When constructing nice file names or URLs, it’s often nice to “slugify” a string, so it has a form of alphanumerics separated by dashes. For instance, you may have a string like this:
Linux clover 2.6.19-gentoo-r5 i686 Genuine Intel(R) CPU T2050 @ 1.60GHz
It has uppercase and lowercase letters, digits, brackets… you need to remove all but alphanumerics while retaining readability. Basically, you may want for instance:
linux-clover-2-6-19-gentoo-r5-i686-genuine-intel-r-cpu-t2050-1-60ghz
If you append “.html” to it, it makes a very nice URL, doesn’t it?

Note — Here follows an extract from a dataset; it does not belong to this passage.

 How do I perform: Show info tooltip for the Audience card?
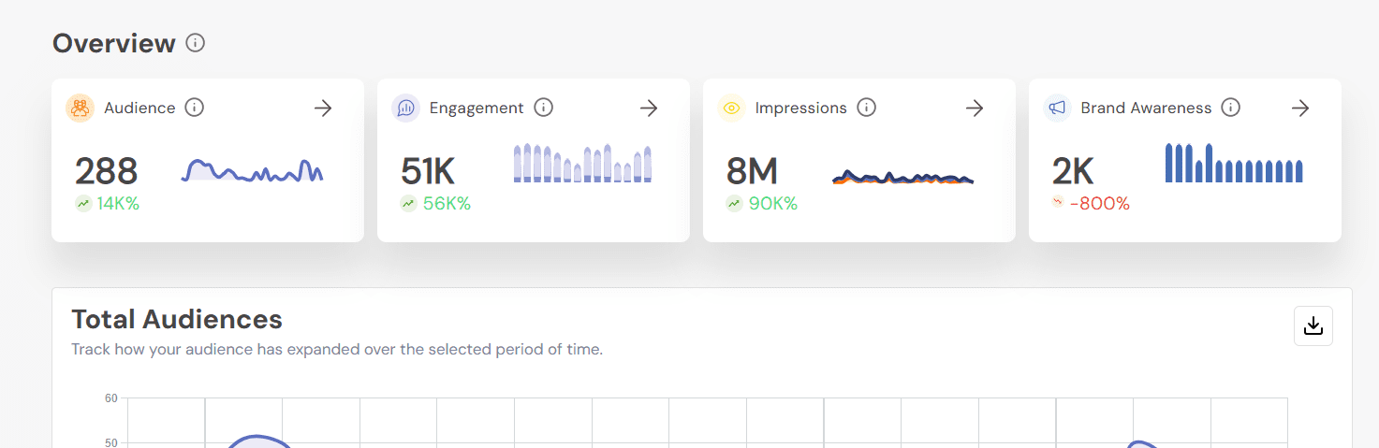click(x=194, y=108)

Here’s a part of a pipe chain that slugifies strings:
sed -e 's/[^[:alnum:]]/-/g' | tr -s '-' | tr A-Z a-z
If you have a shell script and you want to slugify variable content, you can:
SLUGIFIED="$(echo -n "${VARIABLE}" | sed -e 's/[^[:alnum:]]/-/g' \ | tr -s '-' | tr A-Z a-z)"
Note that wordpress likes to mess up quotes. They are meant to be plain, double ones.
Fiddled a lot with my locale variables, but couldn’t get neither coreutils’ own tr nor perl’s uc (and other) to correctly lowercase a string with polish diacritics. However, tcl’s puts [string tolower {STRING}] worked just right out of the box. Guess their legendary unicode support is a serious claim.
And while I’m writing this just thought of perl’s Text::Unaccent… Let’s see:
echo ‘ZAŻÓŁĆ’ | perl -MText::Unaccent -ne ‘print(lc(unac_string(“utf-8”, “$_”)))’
…seems to work just right.
This requires installing the Text::Unaccent CPAN module directly from CPAN or via your package manager. Either way, this solution will most probably not work with a basic Perl installation from a default OS install.